Die Savebrücke ist eines der Wahrzeichen Belgrads -- und vor allem Nachts ein Spektakel.

Serbien befindet sich im Herzen der Balkaninsel und ist mit seinen ca. 77.000 Quadratkilometern ungefähr so groß wie Österreich. Wie viele Balkanländer ist auch Serbien multikulturell von Serben, Ungarn, Slowaken, Kroaten und Rumänen geprägt. Die meisten Bewohner der Republik sprechen serbisch und schreiben Kyrillisch. Die Landeswährung ist der Serbische Dinar -- ein Dinar entspricht 80 Cent. Die Hauptstadt Belgrad liegt im Norden, im wirtschaftlichen Zentrum Serbiens. Sie gehört zu den ältesten Städten Europas und wird als Tor zum Balkan bezeichnet.

Belgrad -- eine Stadt, viele Widersprüche

Neben grünen Parkanlagen und pompösen Sehenswürdigkeiten ist das Stadtbild von Belgrad geprägt von byzantinischen Gebäuden, zerbombten Häusern und gläsernen Wolkenkratzern. Diese unterschiedlichen Seiten der Stadt finden sich auch im Lifestyle der Serben wieder. Die Mode der Einheimischen reicht von traditionellen Gewändern bis hin zu moderner Kleidung mit übertriebenen Schnitten.
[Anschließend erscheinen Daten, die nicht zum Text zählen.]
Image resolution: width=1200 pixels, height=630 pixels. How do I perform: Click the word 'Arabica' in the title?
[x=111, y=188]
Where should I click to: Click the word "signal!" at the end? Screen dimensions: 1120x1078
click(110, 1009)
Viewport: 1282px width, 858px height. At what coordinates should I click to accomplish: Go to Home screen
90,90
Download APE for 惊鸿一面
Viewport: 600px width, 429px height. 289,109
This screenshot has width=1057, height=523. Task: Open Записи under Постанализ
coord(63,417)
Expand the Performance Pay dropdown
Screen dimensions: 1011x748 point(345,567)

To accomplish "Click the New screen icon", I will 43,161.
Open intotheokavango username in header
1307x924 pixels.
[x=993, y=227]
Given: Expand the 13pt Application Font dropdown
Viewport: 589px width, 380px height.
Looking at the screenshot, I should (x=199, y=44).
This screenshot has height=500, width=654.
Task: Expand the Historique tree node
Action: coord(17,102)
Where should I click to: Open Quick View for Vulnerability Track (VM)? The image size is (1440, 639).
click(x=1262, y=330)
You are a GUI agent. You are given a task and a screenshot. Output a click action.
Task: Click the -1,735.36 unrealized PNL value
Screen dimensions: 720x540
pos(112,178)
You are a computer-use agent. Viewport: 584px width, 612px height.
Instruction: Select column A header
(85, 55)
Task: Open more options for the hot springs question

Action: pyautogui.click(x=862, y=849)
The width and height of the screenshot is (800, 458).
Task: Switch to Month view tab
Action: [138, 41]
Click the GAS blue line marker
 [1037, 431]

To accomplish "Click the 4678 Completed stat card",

Alte, zerbeulte Autos teilen sich die Straße mit neuen Karossen und Traktoren. Die traditionelle Brass-Musik wird in den Lokalen genauso zelebriert wie die moderne elektronische Tanzmusik. Eingekauft wird auf traditionellen Bauernmärkten sowie in riesigen Shopping Malls.

Belgrad ist mittlerweile sehr beliebt bei der serbischen Jugend.

Genau dieser Mix macht Belgrad einzigartig und interessant. Egal in welche Straße man einbiegt, welches Lokal man betritt oder auf welche Person man trifft -- man weiß nie, was einen erwartet.

Der historische Kern von Belgrad

Den Blick von der Festung über die Stadt sollte man sich auf keinen Fall entgehen lassen.

Durch die hügelige Stadt schlängeln sich die beiden Flüsse Donau und Save. Genau am Zusammenfluss dieser beiden Flüsse thront die Festung Kalemegdan auf Kalksteinfelsen über Belgrad. Die alten Ruinen erinnern an die mittelalterliche Festung aus dem 15. Jahrhundert und beherbergen den größten Park der Stadt. Zum Parkgelände gehören ein Militärmuseum, ein Kunstpavillon, ein zoologischer Garten und verschiedene Sportplätze. Des Weiteren hat man von der Festung aus den schönsten Blick über die Stadt und die Mündung der Save in die Donau.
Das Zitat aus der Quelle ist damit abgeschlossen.